> EXERCICE ÉCRIT 1
Mettez dans un tableau Markdown les lignes des enregistrements, depuis la première jusqu'à celle qui contient "[Portal Europeana] (121, 2236)" comprise, sans les lignes vides. Les colonnes s'intitulent « Rang » pour le numéro et « Ligne » pour le texte de la ligne.

> EXTRAIT
-*-*-

Car contrairement à ce que prétendent les économistes gauchistes, la circulation financière du monétaire ne crée que valeurs boursières imaginaires, via une circulation parasitaire qui accapare une part croissante de la plus-value aux dépens du secteur productif de l’économie (industriel – construction – primaire – transport). Mais attention, ce phénomène n’est pas apparu au stade ultime impérialiste du mode de production capitaliste. Cette pratique existait dès l’origine de ce mode de production, en phase impérialiste elle s’est exacerbée jusqu’à faire imploser le système.

Pourquoi l’Allemagne est-elle dans l’œil du cyclone ?

L’Allemagne est dans l’œil du cyclone parce que l’économie allemande est prospère et la plus moderne, la plus robotisée, du monde entier. L’économie allemande est celle qui a atteint la plus forte composition organique en capital (Capital fixe/Capital variable, ou, si vous préférez, les immobilisations allemandes divisées par la rémunération des prolétaires allemands). Dans un circuit économique, la valeur marchande produite (valeur ajoutée = Va) par rapport au capital investi donne un indice du niveau de productivité de l’économie. La formule va comme suit : (Va/ (Cc = Immobilisation) + (Cv = rémunération)). De ce point de vue l’économie allemande est très performante, car c’est une économie fortement mécanisée et robotisée, ayant donc une forte productivité. En conséquence, c’est aussi l’économie qui connait la plus forte baisse de son taux moyen de profit. La loi de la baisse tendancielle du taux de profit se lit comme suit : « Lorsque la composition organique du capital augmente plus rapidement que le taux de plus-value, le taux de profit baisse » (Karl Marx).

Ainsi, des calculs récents montrent qu’en Allemagne la productivité du travail salarié plafonne alors que le taux de plus-value (Valeur ajoutée = Va) diminue pour l’ensemble de l’économie tout comme aux États-Unis (3). Pire, quand le taux de plus-value diminue ceci signifie que le capital ne parvient plus à se reproduire en quantité suffisante pour se régénérer et pour croitre et c’est là un indice de la déchéance du mode de production capitaliste. C’est ce processus que l’on appelle le stade impérialiste du mode de production capitaliste et il survient d’abord dans les économies les plus en pointe, les plus performantes, les plus mécanisées. La phase ou les contradictions inhérentes à ce mode de production, pleinement développées, en paralyse l’expansion et en provoque l’attrition. Rien à voir avec l’apparition du « capital financier », la pseudo « financiarisation ou monétarisation » de l’économie, ni avec la « monopolisation et la socialisation de la production », ni avec la prétendue « exportation de capitaux en lieu et place des marchandises » (sic) qui sont simplement des symptômes, des conséquences de la décadence du système et non sa substance.

-*-*-

> EXTRAIT DE DONNÉES
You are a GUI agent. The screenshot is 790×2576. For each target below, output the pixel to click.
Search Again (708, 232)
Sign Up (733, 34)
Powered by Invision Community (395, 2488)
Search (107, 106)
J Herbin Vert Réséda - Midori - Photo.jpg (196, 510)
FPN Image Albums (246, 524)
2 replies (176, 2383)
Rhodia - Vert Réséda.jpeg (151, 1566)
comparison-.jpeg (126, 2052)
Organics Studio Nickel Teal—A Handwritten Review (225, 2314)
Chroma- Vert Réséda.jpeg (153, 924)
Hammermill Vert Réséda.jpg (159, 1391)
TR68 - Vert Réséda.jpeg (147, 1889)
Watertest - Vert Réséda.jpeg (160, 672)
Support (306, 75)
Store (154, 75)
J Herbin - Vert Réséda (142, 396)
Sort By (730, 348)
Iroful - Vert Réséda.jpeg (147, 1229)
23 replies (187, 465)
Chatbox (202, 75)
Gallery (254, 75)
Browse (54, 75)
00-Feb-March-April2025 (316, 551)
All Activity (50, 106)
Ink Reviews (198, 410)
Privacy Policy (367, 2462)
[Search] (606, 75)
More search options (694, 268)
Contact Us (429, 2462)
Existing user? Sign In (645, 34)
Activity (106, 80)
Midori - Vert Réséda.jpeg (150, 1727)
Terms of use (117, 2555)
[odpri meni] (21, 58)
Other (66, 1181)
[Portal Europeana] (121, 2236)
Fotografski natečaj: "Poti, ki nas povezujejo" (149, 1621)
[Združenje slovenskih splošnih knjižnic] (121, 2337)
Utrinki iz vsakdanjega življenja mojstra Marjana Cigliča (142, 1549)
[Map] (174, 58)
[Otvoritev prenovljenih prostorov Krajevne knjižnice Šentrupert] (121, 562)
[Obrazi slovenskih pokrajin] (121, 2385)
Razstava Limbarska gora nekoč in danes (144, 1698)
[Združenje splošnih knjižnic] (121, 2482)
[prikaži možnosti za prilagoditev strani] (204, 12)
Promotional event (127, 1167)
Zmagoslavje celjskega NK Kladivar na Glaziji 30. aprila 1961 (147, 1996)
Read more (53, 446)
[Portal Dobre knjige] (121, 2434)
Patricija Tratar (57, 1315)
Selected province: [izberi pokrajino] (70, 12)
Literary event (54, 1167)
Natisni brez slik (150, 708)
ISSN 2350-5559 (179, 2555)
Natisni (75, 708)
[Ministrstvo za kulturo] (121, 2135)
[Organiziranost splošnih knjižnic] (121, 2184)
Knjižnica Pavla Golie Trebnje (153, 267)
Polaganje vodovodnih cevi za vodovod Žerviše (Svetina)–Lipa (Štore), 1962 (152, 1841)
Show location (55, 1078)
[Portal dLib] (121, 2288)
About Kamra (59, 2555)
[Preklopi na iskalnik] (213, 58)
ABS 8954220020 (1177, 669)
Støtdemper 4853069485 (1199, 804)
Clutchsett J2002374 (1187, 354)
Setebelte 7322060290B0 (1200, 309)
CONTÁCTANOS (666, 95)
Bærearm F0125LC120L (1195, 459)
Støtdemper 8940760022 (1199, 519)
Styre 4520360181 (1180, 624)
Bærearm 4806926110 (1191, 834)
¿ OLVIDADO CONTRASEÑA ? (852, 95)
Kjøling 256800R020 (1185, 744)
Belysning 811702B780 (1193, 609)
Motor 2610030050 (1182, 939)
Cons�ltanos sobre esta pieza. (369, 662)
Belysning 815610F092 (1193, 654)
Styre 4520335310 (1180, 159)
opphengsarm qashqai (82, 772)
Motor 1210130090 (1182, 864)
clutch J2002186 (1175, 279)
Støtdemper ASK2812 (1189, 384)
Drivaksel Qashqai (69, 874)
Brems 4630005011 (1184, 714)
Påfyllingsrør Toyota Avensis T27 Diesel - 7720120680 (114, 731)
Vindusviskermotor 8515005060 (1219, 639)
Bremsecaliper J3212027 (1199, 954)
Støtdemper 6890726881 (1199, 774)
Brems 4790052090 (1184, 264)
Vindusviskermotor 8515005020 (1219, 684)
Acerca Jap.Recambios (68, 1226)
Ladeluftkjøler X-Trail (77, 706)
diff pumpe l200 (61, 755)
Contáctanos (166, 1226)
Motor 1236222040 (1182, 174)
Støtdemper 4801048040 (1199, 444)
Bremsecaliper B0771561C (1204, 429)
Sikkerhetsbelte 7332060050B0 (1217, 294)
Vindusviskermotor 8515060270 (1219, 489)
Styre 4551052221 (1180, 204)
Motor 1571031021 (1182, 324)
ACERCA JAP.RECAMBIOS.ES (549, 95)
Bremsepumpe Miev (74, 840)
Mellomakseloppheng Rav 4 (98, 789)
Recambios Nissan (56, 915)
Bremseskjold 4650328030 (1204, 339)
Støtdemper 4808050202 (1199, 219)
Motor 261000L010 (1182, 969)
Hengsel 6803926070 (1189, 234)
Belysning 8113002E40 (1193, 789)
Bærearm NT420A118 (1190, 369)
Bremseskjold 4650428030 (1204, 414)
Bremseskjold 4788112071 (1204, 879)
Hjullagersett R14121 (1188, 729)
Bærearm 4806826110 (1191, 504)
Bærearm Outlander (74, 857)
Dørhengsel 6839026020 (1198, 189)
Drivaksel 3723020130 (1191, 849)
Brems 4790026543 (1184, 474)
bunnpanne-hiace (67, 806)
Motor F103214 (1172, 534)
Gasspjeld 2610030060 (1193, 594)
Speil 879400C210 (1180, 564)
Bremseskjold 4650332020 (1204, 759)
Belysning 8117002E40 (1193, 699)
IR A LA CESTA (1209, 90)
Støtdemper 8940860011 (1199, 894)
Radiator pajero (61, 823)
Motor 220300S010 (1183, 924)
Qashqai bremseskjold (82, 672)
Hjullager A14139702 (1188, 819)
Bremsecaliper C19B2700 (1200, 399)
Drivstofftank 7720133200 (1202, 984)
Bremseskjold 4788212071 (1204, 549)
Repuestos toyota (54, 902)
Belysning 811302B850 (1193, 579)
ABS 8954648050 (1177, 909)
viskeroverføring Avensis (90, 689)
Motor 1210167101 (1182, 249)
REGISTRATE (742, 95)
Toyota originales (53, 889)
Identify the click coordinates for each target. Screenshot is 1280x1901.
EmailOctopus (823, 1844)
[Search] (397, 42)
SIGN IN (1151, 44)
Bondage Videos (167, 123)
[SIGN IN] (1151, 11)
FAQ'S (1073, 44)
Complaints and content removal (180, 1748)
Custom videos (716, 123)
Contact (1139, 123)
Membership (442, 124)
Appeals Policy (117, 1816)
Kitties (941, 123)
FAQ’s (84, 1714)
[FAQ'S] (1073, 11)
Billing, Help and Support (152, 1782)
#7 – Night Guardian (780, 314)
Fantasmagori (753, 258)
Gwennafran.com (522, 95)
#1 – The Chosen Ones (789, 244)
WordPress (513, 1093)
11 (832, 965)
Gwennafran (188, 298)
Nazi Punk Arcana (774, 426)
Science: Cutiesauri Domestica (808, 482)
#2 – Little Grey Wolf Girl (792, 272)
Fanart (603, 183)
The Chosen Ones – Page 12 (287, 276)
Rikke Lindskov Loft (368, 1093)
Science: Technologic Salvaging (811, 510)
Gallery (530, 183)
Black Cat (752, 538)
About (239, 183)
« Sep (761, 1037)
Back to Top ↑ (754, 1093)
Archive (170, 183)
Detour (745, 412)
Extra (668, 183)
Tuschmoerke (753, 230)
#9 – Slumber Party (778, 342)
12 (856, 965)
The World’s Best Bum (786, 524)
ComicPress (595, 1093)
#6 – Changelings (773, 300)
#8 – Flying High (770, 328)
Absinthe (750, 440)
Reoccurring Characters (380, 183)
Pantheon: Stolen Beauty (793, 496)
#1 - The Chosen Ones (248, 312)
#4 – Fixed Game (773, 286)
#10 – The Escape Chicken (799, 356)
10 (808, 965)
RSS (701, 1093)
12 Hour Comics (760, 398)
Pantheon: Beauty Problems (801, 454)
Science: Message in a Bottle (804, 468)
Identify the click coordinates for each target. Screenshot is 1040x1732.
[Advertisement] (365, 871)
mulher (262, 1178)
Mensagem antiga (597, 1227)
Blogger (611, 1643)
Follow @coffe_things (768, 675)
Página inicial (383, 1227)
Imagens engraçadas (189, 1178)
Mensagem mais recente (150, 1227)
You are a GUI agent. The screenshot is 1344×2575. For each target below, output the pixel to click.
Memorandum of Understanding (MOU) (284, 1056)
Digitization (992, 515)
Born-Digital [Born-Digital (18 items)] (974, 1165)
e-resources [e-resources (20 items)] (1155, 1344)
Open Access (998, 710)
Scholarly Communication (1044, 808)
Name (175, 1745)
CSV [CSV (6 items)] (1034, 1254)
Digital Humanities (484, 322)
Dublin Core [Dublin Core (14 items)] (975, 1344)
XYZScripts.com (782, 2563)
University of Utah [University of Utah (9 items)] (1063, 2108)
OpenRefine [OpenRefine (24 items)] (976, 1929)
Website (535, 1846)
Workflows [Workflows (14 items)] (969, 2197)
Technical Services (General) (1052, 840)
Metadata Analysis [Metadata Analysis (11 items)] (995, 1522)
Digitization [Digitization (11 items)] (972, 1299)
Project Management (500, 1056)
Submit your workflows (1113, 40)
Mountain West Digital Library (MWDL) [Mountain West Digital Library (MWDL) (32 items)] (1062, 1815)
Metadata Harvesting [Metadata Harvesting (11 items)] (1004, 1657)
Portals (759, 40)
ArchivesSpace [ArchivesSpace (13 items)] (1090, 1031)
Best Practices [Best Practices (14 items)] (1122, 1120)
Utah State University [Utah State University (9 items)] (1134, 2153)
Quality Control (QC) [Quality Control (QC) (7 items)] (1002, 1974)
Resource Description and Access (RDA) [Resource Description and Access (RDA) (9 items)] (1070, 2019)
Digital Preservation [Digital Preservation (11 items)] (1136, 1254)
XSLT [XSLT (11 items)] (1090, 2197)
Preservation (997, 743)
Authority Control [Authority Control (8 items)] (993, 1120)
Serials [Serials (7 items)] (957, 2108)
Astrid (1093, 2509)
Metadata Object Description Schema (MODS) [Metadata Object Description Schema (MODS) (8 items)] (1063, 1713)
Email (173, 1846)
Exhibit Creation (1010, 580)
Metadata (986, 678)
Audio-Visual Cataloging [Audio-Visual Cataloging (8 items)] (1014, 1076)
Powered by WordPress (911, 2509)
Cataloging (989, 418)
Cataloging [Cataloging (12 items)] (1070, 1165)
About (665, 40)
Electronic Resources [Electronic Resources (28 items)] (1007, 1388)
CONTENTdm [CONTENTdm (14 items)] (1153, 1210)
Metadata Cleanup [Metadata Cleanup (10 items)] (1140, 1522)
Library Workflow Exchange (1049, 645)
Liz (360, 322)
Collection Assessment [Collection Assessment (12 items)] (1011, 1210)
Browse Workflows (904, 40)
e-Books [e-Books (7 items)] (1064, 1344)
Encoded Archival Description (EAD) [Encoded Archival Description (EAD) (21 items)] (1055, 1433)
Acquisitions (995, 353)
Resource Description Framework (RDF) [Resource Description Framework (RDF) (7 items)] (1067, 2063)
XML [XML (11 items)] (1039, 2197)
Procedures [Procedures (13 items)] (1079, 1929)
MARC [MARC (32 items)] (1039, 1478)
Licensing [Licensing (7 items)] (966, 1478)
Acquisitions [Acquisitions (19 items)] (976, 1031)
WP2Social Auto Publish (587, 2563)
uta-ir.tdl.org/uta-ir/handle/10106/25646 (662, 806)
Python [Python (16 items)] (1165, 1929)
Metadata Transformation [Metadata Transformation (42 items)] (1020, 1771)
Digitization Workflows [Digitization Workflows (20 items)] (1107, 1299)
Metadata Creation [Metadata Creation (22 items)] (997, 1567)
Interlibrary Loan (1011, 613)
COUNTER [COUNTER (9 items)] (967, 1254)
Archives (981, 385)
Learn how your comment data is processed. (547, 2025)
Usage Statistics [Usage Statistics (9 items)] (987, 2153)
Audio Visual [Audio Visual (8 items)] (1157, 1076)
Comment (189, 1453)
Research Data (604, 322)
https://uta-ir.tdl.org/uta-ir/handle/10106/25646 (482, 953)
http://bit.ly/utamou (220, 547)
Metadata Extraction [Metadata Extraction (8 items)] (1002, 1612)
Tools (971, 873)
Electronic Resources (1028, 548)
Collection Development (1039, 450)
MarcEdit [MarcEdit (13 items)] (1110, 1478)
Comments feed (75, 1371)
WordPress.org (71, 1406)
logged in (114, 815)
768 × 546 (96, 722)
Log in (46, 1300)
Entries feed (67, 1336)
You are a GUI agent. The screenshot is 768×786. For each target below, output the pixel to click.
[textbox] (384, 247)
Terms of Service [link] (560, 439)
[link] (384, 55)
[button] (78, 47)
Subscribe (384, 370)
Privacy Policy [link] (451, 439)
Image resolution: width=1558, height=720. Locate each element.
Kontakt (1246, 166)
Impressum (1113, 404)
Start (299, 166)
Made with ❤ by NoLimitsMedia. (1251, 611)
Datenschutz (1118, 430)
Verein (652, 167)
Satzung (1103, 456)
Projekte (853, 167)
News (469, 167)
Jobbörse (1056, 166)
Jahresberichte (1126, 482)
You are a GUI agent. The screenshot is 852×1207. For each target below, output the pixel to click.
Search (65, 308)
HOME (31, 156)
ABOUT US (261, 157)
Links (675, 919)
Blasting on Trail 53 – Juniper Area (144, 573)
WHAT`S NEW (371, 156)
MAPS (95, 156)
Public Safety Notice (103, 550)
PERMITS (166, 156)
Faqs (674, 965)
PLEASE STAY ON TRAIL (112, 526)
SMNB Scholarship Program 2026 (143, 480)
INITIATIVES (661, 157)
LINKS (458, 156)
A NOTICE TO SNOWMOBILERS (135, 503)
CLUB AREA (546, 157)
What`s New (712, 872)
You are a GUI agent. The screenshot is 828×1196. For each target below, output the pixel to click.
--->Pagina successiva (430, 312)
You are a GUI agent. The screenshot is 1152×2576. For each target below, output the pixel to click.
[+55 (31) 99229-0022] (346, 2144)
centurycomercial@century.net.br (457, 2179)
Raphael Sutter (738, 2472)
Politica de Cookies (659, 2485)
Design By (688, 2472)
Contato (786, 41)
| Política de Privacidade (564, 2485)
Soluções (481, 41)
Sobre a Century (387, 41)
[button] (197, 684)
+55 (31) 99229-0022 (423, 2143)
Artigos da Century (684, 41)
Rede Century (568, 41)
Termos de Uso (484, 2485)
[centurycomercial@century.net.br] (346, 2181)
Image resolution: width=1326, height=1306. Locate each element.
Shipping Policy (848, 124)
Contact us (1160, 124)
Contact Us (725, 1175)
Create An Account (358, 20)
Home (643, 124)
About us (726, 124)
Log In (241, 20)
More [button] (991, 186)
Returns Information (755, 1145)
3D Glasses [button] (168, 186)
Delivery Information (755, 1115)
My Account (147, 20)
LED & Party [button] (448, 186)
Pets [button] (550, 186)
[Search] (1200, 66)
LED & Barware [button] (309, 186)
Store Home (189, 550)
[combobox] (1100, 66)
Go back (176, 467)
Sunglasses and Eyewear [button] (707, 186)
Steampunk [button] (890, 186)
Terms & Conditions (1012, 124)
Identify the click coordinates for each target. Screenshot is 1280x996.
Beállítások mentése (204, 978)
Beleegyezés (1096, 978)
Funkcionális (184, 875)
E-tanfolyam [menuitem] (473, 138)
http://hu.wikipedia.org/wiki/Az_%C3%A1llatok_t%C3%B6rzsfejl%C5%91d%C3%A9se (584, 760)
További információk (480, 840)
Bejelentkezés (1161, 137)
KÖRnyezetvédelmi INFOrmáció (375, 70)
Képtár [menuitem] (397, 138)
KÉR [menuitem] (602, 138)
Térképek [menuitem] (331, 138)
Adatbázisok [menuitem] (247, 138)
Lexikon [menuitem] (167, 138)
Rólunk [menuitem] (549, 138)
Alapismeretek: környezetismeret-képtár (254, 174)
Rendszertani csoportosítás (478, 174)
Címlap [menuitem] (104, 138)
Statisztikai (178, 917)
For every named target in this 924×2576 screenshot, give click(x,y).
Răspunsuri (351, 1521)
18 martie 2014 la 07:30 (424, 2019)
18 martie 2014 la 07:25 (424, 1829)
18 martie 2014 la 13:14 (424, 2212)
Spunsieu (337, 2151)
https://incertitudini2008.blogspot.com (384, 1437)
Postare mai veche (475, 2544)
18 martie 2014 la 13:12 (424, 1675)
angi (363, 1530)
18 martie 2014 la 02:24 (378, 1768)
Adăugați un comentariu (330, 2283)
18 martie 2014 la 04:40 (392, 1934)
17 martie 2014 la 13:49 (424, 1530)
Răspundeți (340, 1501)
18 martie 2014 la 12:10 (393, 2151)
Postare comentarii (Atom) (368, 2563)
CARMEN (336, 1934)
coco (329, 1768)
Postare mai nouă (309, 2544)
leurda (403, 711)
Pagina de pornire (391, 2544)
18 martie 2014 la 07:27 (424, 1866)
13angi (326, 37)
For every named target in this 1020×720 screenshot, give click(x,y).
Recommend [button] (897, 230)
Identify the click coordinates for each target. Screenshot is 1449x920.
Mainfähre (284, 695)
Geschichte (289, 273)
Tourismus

-*-*-

> EXERCICE ÉCRIT 2
Donnez la suite du texte sur l'économie allemande et la baisse du taux de profit, à partir de sa dernière phrase.

> RÉPONSE 1
| Rang | Ligne |
|---|---|
| 1 | You are a GUI agent. The screenshot is 790×2576. For each target below, output the pixel to click. |
| 2 | Search Again (708, 232) |
| 3 | Sign Up (733, 34) |
| 4 | Powered by Invision Community (395, 2488) |
| 5 | Search (107, 106) |
| 6 | J Herbin Vert Réséda - Midori - Photo.jpg (196, 510) |
| 7 | FPN Image Albums (246, 524) |
| 8 | 2 replies (176, 2383) |
| 9 | Rhodia - Vert Réséda.jpeg (151, 1566) |
| 10 | comparison-.jpeg (126, 2052) |
| 11 | Organics Studio Nickel Teal—A Handwritten Review (225, 2314) |
| 12 | Chroma- Vert Réséda.jpeg (153, 924) |
| 13 | Hammermill Vert Réséda.jpg (159, 1391) |
| 14 | TR68 - Vert Réséda.jpeg (147, 1889) |
| 15 | Watertest - Vert Réséda.jpeg (160, 672) |
| 16 | Support (306, 75) |
| 17 | Store (154, 75) |
| 18 | J Herbin - Vert Réséda (142, 396) |
| 19 | Sort By (730, 348) |
| 20 | Iroful - Vert Réséda.jpeg (147, 1229) |
| 21 | 23 replies (187, 465) |
| 22 | Chatbox (202, 75) |
| 23 | Gallery (254, 75) |
| 24 | Browse (54, 75) |
| 25 | 00-Feb-March-April2025 (316, 551) |
| 26 | All Activity (50, 106) |
| 27 | Ink Reviews (198, 410) |
| 28 | Privacy Policy (367, 2462) |
| 29 | [Search] (606, 75) |
| 30 | More search options (694, 268) |
| 31 | Contact Us (429, 2462) |
| 32 | Existing user? Sign In (645, 34) |
| 33 | Activity (106, 80) |
| 34 | Midori - Vert Réséda.jpeg (150, 1727) |
| 35 | Terms of use (117, 2555) |
| 36 | [odpri meni] (21, 58) |
| 37 | Other (66, 1181) |
| 38 | [Portal Europeana] (121, 2236) |

> RÉPONSE 2
Examinons une citation de Lénine tirée de son livre L’impérialisme stade suprême du capitalisme. Lénine écrit « Traduit en clair, cela veut dire que le développement du capitalisme en est arrivé à un point où la production marchande, bien que continuant de « régner » et d’être considérée comme la base de toute l’économie se trouve en fait ébranlée, et où le gros des bénéfices va aux « génies » des machinations financières. À la base de ces machinations et de ces tripotages, il y a la socialisation de la production ; mais l’immense progrès de l’humanité, qui s’est haussée jusqu’à cette socialisation, profite... aux spéculateurs ».

Lénine adopte ici une position réformiste, au même titre que les analystes du Fil de l’actualité qui prétendent que machinations et tripotages de la part des spéculateurs financiers sont les causes de la crise systémique du capitalisme en phase impérialiste, une phase différente du « capitalisme classique » disait Lénine (4).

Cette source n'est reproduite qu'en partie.